Manager Tracey Smith, has grown very fond of Mrs Stevens.
She said: “She has led a full and very active life and it’s a pleasure to care for her. She is content here at Highfield House and I know the staff are equally fond of her and love listening to her farming and family stories.
“It been fabulous having Esther’s extended family along for a special celebration which I know Esther will have really enjoyed.”
It all happened in 1915:
Mrs Stevens was born just 17 days after Frank Sinatra’s birth and just a few months after Orson Welles came into the world.
The outlaw Frank James, brother of Jesse James, died in 1915 as did cricketer W G Grace and composer Charles Beach Hawley, who died aged 57 the very day Esther was born.
The First World War was in its second year with British forces engaged in battles around Ypres, Artois and Vosges.
The Prime Minister at the time of Mrs Stevens’s birth was Herbert Henry Asquith. She has seen 21 PMs come and go and four monarchs – George V, Edward VIII, George VI and Elizabeth II.
Sheffield United beat Chelsea 3-0 in the 1915 FA Cup final which was played at Old Trafford and was the last final to be held for four years due to the First World War.

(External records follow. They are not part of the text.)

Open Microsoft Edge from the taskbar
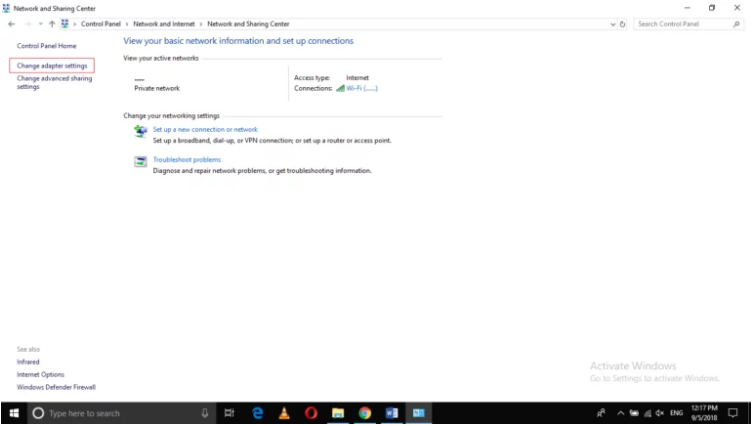 point(257,413)
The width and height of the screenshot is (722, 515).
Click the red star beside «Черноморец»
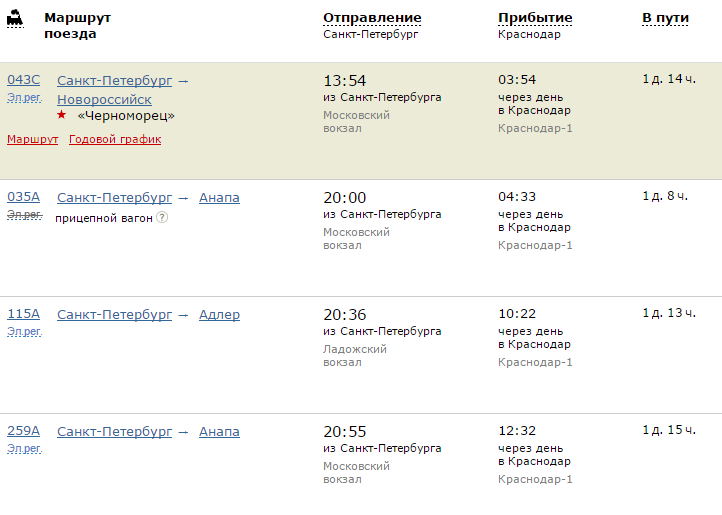pyautogui.click(x=62, y=115)
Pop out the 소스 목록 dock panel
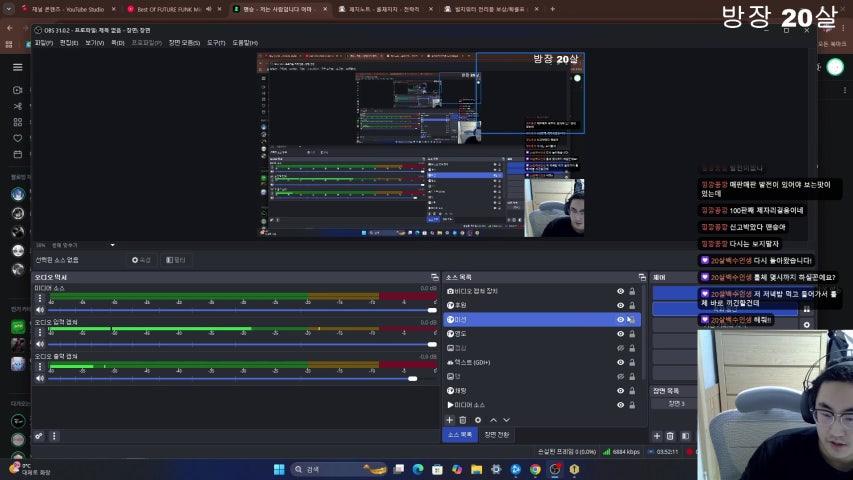 point(641,277)
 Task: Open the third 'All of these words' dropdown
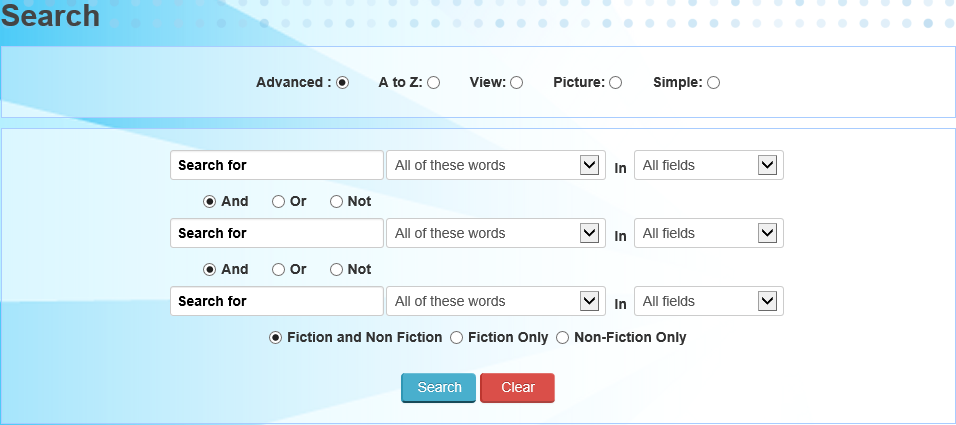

Pommernn, ridden by Steve Donoghue, won the 2000 Guineas at Newmarket and the wartime substitutes for the Epsom Derby and the St. Leger Stakes to win a version of the English Triple Crown.
Ally Slopper, ridden by jockey Jack Anthony, won the Grand National in the last race held at Aintree until 1919 and after the end of the First World War.
Top music stars of 1915 included John McCormack, who had a massive hit with It’s a Long, Long Way to Tipperary; The Peerless Quartet, whose 1915 hits included, Cows May Come and Cows May Go But The Bull Goes on Forever and Billy Murray who had a radio and music hall hit with ‘Sister Susie’s Sewing Shirts for Soldiers’.